> _Your instructions_
Reproduce word for word the part of the text below on home buying that runs from "And after all, why" to "to look for.".

> _Exercise text_
--

It’s always been the case that, as young people get older and start families, they’re more likely to move to the suburbs. But as realtor.com®‘s chief economist, Danielle Hale, put it, “COVID-19 accelerated this trend. People are looking for space and affordability, and [the suburbs are] where they can find it.”

In the nation’s largest metropolitan areas, shoppers were spending more time checking out suburban listings than homes near the city center, according to realtor.com research. Asking prices also shot up faster in the burbs, boosted by the surge in demand.

And as the transplants settle in to their new surroundings, they’re likely to make their mark on the suburbs, as well. After all, why can’t they have their single-family home with a yard and more options for dining and entertainment?

As our econ data team points out, if employers continue allowing eligible employees to work remotely, this suburban shift is here to stay. And judging from the number of people who’ve already made the leap and bought a home in a more remote location, we’re guessing it will.

Technology is making house hunting and buying more convenient

House hunting in the time of the coronavirus means relying on technology more than ever. Cruising for home listings on sites such as realtor.com has been a basic first step for years. But this year, with orders declaring real estate work essential in some areas, and inessential for others for weeks at a time, folks were forced to move their home searches primarily online. Some folks ended up buying a home they’d never even seen in person!

And after all, why waste days driving around with a real estate agent, viewing house after house, when you can eliminate many options while sitting on your couch, at a time that works for you? The catch: There are some things that are harder to perceive in a video tour—so you need to know what signs to look for.

Other aspects of the home-buying process are now commonly facilitated by technology. There’s no need to sit in a mortgage broker’s office to discuss loan options, or sign piles of paperwork in a room at a title company. Remote mortgage pre-approvals, inspections, appraisals, and even closings are becoming the norm.

--

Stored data
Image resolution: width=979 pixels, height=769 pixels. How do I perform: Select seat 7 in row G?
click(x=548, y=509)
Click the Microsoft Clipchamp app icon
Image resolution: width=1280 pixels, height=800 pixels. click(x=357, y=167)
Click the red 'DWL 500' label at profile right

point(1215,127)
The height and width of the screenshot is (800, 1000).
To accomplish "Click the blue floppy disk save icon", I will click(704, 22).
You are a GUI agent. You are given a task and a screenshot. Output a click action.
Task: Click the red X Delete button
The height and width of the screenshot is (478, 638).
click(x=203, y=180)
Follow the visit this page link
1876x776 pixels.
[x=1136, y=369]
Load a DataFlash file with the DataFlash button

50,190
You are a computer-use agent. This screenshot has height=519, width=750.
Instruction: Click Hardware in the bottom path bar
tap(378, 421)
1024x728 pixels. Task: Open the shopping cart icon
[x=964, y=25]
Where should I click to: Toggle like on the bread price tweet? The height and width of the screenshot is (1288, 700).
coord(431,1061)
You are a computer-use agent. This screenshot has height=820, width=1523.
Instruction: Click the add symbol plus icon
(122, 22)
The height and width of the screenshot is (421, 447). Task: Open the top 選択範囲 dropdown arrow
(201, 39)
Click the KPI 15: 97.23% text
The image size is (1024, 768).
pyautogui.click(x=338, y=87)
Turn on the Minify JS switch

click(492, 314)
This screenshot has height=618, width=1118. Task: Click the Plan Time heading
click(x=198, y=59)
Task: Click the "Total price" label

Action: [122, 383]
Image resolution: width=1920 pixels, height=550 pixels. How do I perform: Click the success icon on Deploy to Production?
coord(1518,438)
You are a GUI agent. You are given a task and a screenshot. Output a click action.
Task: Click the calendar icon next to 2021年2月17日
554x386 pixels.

--

> _Answer to this exercise_
And after all, why waste days driving around with a real estate agent, viewing house after house, when you can eliminate many options while sitting on your couch, at a time that works for you? The catch: There are some things that are harder to perceive in a video tour—so you need to know what signs to look for.